## WHAT YOU NEED TO DO
Scale up the items from the line containing "You are a computer-use agent. The width" down to the line containing "Action: click(x=743, y=226)", both included. Rewrite only those lines, requests included, with every click coordinate in the answers multiplied by 2.5 and rounded to a whole number (halves round up).

## EXCERPTED DATA

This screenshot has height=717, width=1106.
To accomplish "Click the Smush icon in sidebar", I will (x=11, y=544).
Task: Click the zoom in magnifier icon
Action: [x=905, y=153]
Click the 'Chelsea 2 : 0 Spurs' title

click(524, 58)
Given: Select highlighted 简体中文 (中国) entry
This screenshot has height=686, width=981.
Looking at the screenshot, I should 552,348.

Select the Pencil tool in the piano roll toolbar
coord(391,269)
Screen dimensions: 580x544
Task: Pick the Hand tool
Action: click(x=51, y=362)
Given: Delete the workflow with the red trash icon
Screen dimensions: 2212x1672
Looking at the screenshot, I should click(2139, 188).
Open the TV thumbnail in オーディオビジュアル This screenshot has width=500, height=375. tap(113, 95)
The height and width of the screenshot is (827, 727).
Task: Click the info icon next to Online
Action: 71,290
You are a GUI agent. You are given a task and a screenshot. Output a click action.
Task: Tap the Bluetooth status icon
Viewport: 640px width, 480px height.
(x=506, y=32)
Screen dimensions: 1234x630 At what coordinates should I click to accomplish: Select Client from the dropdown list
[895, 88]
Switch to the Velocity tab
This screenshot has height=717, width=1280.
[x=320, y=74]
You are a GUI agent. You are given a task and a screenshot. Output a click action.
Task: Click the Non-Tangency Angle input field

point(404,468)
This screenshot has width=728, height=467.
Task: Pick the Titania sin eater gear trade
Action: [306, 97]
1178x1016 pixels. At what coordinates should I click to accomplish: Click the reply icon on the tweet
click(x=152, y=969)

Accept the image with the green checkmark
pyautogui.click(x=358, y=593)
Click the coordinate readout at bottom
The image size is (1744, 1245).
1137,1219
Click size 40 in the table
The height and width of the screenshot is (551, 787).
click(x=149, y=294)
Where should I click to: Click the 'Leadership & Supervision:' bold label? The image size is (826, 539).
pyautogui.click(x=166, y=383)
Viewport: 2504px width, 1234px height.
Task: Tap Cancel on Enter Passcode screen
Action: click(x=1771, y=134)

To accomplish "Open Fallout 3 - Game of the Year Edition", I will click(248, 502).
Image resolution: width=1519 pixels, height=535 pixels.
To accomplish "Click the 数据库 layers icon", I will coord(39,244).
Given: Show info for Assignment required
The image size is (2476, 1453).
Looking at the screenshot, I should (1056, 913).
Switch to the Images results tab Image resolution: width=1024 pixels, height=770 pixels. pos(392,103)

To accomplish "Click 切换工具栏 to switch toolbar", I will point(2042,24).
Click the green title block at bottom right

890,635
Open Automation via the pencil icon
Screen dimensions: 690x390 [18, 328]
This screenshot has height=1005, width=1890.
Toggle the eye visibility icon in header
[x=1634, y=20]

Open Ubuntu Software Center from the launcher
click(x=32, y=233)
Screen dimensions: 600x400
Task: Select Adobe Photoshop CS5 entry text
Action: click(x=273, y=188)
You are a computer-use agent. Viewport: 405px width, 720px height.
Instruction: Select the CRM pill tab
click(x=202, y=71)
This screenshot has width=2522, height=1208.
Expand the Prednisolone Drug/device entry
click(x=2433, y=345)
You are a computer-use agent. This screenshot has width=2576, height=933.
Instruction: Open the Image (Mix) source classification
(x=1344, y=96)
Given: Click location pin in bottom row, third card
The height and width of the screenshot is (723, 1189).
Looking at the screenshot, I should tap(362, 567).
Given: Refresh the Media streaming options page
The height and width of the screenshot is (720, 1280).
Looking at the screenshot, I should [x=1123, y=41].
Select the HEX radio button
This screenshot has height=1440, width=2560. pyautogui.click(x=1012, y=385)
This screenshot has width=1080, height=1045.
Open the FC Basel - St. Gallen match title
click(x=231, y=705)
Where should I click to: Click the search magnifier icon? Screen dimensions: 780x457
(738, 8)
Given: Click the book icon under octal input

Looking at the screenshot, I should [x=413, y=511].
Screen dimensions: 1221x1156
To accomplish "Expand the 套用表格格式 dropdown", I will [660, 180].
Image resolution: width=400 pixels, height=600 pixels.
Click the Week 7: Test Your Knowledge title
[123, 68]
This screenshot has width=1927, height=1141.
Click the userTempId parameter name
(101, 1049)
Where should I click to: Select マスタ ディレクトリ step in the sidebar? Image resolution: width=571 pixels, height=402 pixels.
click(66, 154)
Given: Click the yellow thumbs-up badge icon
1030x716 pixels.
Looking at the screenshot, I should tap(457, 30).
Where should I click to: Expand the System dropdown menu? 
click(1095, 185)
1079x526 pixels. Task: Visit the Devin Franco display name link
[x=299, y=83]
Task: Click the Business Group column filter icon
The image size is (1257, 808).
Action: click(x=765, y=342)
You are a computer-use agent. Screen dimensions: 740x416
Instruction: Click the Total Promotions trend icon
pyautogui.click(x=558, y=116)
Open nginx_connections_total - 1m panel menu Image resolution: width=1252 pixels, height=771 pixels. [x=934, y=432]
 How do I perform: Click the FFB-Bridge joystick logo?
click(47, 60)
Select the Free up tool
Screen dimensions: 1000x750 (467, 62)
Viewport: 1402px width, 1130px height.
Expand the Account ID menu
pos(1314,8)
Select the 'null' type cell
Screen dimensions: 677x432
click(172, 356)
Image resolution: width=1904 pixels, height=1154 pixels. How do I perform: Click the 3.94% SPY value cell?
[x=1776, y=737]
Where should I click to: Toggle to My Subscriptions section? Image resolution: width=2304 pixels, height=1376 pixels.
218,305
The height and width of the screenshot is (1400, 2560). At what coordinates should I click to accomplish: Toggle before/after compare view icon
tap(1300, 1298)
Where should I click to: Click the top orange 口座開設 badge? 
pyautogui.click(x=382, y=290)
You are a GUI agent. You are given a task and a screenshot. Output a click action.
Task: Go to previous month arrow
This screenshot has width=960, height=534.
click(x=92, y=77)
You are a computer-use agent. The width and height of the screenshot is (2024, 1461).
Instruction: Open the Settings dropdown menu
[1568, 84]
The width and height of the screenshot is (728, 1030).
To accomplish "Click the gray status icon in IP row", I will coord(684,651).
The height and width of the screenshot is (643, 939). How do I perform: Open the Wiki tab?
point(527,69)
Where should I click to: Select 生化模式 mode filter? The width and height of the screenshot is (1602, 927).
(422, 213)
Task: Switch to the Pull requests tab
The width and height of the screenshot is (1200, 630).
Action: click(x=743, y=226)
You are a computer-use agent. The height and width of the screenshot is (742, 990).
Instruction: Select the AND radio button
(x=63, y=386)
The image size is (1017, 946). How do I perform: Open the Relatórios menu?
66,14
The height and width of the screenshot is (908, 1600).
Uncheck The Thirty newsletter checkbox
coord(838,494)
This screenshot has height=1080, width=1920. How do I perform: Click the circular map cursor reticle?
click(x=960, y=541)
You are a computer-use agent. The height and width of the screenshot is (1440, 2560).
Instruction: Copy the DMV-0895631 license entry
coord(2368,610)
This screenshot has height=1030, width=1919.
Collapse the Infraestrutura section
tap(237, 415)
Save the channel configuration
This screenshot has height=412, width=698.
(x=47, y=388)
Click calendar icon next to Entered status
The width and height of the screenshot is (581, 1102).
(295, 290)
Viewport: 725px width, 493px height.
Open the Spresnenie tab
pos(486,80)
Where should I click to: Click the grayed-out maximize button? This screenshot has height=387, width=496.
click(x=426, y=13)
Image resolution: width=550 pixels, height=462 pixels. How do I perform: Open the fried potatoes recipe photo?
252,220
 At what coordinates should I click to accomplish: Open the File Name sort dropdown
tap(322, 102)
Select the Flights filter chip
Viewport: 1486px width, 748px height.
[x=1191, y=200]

## RESULT
You are a computer-use agent. The width and height of the screenshot is (2024, 1461).
Instruction: Open the Settings dropdown menu
[3920, 210]
The width and height of the screenshot is (728, 1030).
To accomplish "Click the gray status icon in IP row", I will coord(1710,1628).
The height and width of the screenshot is (643, 939). How do I perform: Open the Wiki tab?
point(1318,173)
Where should I click to: Select 生化模式 mode filter? The width and height of the screenshot is (1602, 927).
(1055, 533)
Task: Switch to the Pull requests tab
The width and height of the screenshot is (1200, 630).
Action: click(x=1858, y=565)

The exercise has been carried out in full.